Sales of Crocs increased dramatically starting in 2009, with The New York Times stating that first-quarterly sales roughly tripled from 2006 to 2007. A 2006 article in The Washington Post described the phenomenon: "Nor is the fashion world enamored of Crocs. Though their maker touts their 'ultra-hip Italian styling,' lots of folks find them hideous." In 2007, then-U.S. President George W. Bush publicly wore black Crocs with socks. Comedian Bill Maher stated during a 2007 episode of his show Real Time that people should "stop wearing plastic shoes". A 2007 episode of The Daily Show featured comedian Rob Corddry as a reporter satirically following up on that year's lewd conduct arrest of Senator Larry Craig, with Corddry stating that a person wearing Crocs is signaling that "anything goes".

The 2006 film Idiocracy heavily features footwear as the costume department had a limited budget and Crocs were an inexpensive option. During the 2004 production of the film the team thought that the inexpensive plastic shoes both looked like they could be the shoe of the future but also too stupid to catch on, making them perfect for the film.

In 2008, fashion consultant Tim Gunn told Time, "[The Croc] looks like a plastic hoof. How can you take that seriously?" A 2008 anti-Crocs essay in Newsweek by ice hockey player Steve Tuttle generated much response from readers who both agreed and disagreed with it. In 2009, then-First Lady Michelle Obama was spotted wearing Crocs with her daughter. Crocs were ranked the sixth worst thing to happen to men in 2007 by Maxim. In 2010, Time magazine listed Crocs as one of the world's "50 Worst Inventions". The blog "IHateCrocs.com" was founded by two Canadian college students; one of its founders, Kate Leth, referred to the shoes as "hideous". The website "CrocFans.com" documented the uses of the shoes. The Facebook group "I Don't Care How Comfortable Crocs Are, You Look Like a Dumbass" has been mentioned in the media.

In the mid-2010s, public perception of Crocs began to shift.
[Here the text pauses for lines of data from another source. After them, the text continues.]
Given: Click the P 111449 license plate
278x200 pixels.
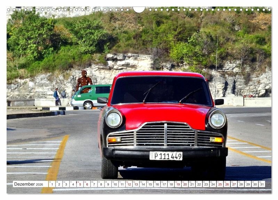Looking at the screenshot, I should pos(166,156).
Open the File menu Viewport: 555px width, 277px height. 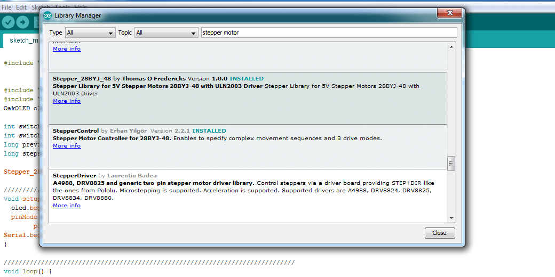click(6, 7)
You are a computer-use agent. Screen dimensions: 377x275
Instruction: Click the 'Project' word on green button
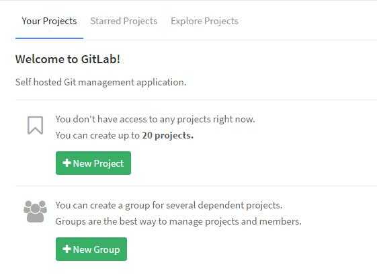coord(109,163)
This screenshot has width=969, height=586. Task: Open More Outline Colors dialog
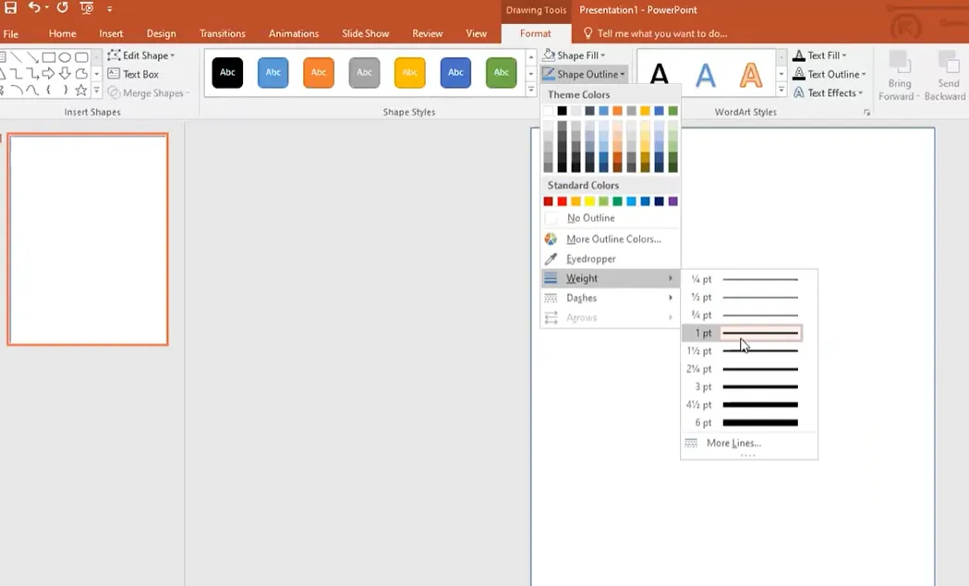(612, 239)
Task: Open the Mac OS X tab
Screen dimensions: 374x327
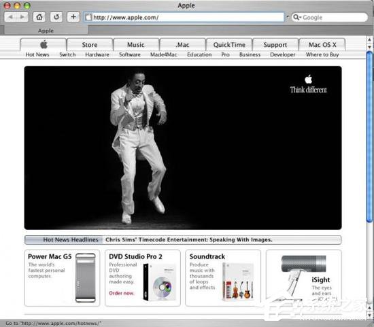Action: pyautogui.click(x=322, y=45)
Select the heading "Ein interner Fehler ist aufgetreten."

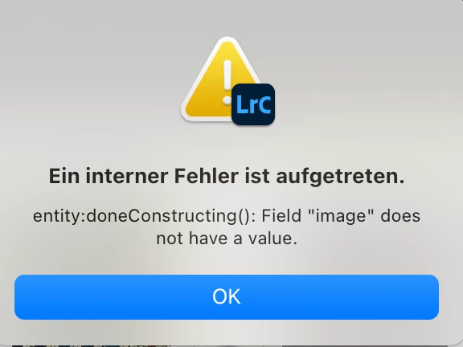click(227, 177)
In 2015, Prince George was photographed at a charity event wearing navy blue Crocs. After one week, this created a 1,500% increase of sales according to a spokesperson for Amazon.com. Fashion designer Christopher Kane had his models wear Crocs during his show at the 2016 London Fashion Week, and Balenciaga released a 10 cm Croc platform shoe in 2017. Crocs saw a massive surge in popularity in 2020, caused by the rise of casual fashion during the early stages of the COVID-19 pandemic and its worldwide lockdowns. By 2022, they were the best-selling item of clothing on Amazon. Industry experts believed that much of the trend was also driven by Gen Z's desire for "comfort and unconventional style". Celebrities such as Justin Bieber, Bad Bunny, Ariana Grande, Post Malone, Nicki Minaj, Questlove, and Kanye West all sported Crocs during the early 2020s, inspiring fans to embrace the shoes' "newfound coolness". There have also been limited edition themed Crocs created in collaboration with Bieber, KFC, Hidden Valley Ranch, and Pixar.

In August 2026, the creative consultant Emily Keegin wrote in The New York Times that "Blinged-Up Crocs" are one of the 25 objects that "reveal something special about" America.. Her rendering of the place of Crocs in America highlighted both their low original reputation, their re-evaluation, and their function-over-form design, noting that "in the right light, even ugly can be cute."